Wednesday, April 20, 2011

Want: High Times

In this blog, we spend a lot of time writing about how little things have changed since 1872. But every once in a while a real stunner pops up in the Dictionary of Every-day Wants, a reminder that the world hasn’t been in stasis for the past hundred and thirty years after all. See, for example, the following recipe from the book’s Druggist and Chemist section.

Cannabis indica?!? Who would have guessed that seemingly mild-mannered Dr. Youman was a fan of the ganja? 

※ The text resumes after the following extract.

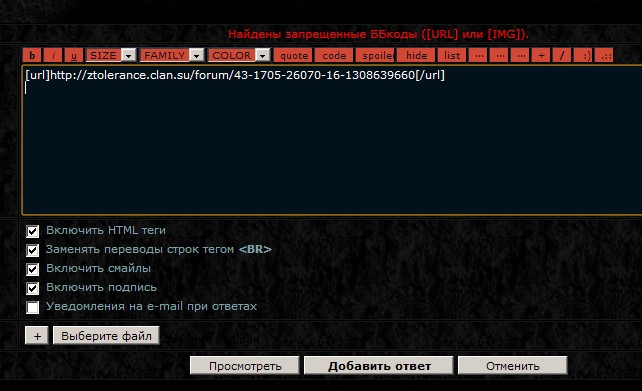The width and height of the screenshot is (642, 391).
Task: Apply italic with the i button
Action: pyautogui.click(x=53, y=55)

Of course, drug use wasn’t a crime in the United States until 1914, and recreational marijuana was legal until the federal government passed the Marihuana Tax Act in 1937. Before the turn of the twentieth century, weed was the least of people’s worries, anyway: According to Time magazine’s 2002 article “The Politics of Pot,” 2 to 5 percent of Americans were unknowingly addicted to morphine, the super-secret ingredient in a number of widely available patent medicines. A Saturday night at Charlie Sheen’s house has nothing on the ingredients common in these “medicines”: alcohol, cocaine, opium, turpentine—the gang was all there.

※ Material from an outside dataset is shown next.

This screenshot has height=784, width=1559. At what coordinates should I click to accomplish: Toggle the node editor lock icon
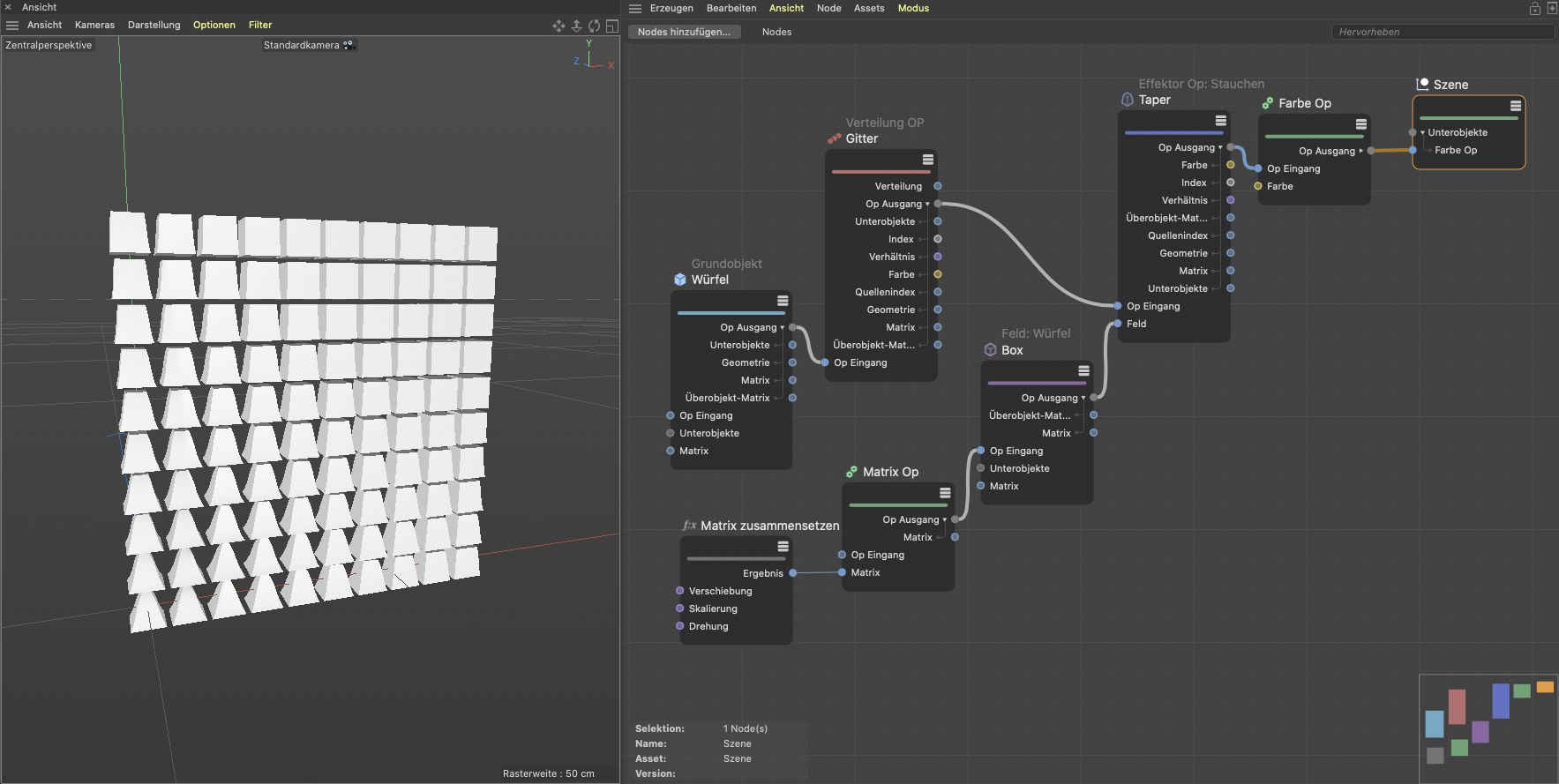click(x=1535, y=9)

After the Pure Food and Drug act of 1906 (a hearty thank you to Upton Sinclair), most patent medicines went the way of the dodo. There are a few hangers on, though, one of which I personally consume almost every day. In 2011, possession of cocaine may get you years in prison and fines of tens of thousands of dollars. But in 1886, possession of cocaine meant you had one of the key ingredients in its newly invented namesake, Coca-cola. Just for the taste of it, indeed.

Per Amsterdam Marijuana Seedbank, short growing seasons mean that indica, Youman’s bud of choice, is commonly grown today in the UK. It’s good for relaxation and stress relief (or so they say), and can even be used to treat insomnia. (American-grown pot is more often cannabis sativa, an “uplifting” high that’s “a good choice for daytime smoking,” say the helpful folks at the Seedbank.)

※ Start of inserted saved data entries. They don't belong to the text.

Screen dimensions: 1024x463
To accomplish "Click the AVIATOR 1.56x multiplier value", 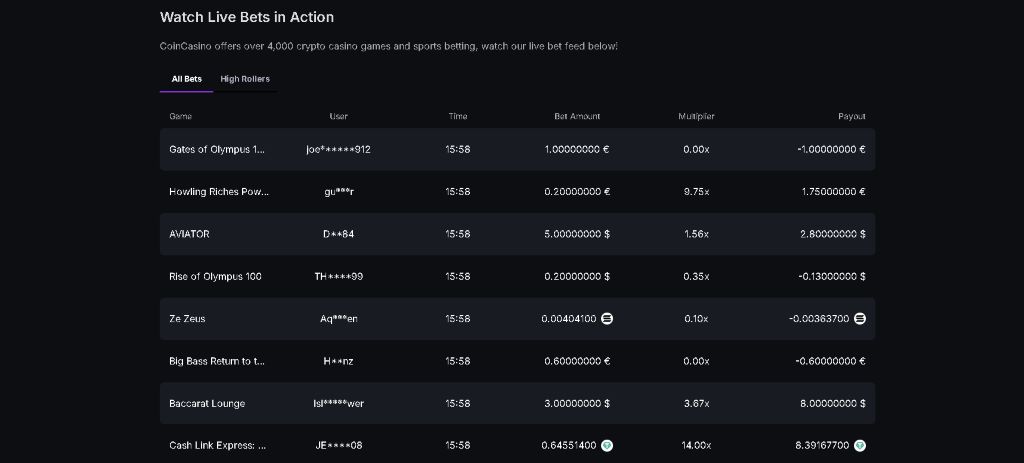I will tap(696, 234).
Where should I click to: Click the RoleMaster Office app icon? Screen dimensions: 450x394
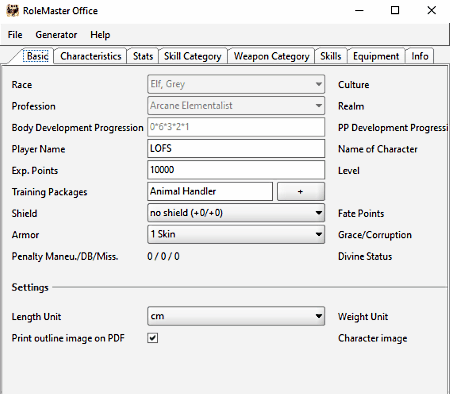click(x=12, y=10)
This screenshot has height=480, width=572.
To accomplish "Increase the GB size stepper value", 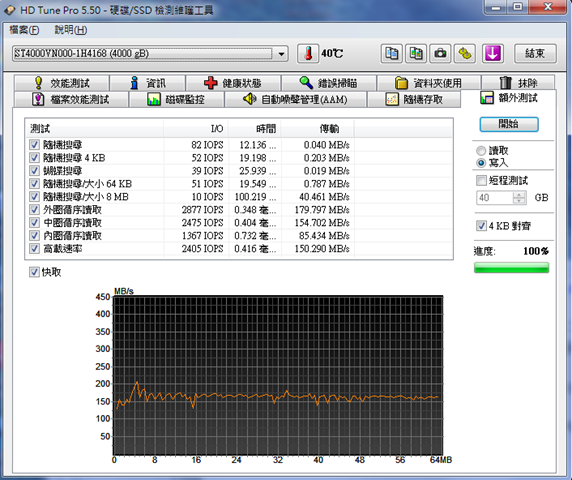I will pos(518,195).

A dose of Youman’s buchu extract didn’t contain a lot of pot: This recipe seems to make seven quarts of liquid, to which two drachms—or about a fourth of an ounce—of cannabis indica would be added. Beyond that, modern Mary Jane is much more potent than what might have been harvested from cannabis plants in the nineteenth century. Michael Pollan devoted an entire chapter to pot in his book The Botany of Desire, in which he noted that plants grown before the 1980s were composed of 2 to 3 percent THC, marijuana’s principal psychoactive compound. Thanks to clever breeding, Pollan reports, in today’s marijuana plants “20 percent THC is not unheard of.”

This recipe proves that globalization isn’t an entirely modern phenomenon, as many of its ingredients aren’t native to America. Cannabis originated in Asia, balsam of copaiba was made in South America, and Harlem oil was formulated in Europe, according to this 1936 newspaper ad.

You can still find buchu extract on the Internet, although it’s presumably a bit tamer than this blend. Youman didn’t feel the need to tell readers just what his concoction should be used for. Nowadays buchu is considered a diuretic, but in the nineteenth century it was probably a hangover cure.

Hair of the dog I’ve heard of—but curing a hangover with marijuana? An interesting strategy, that.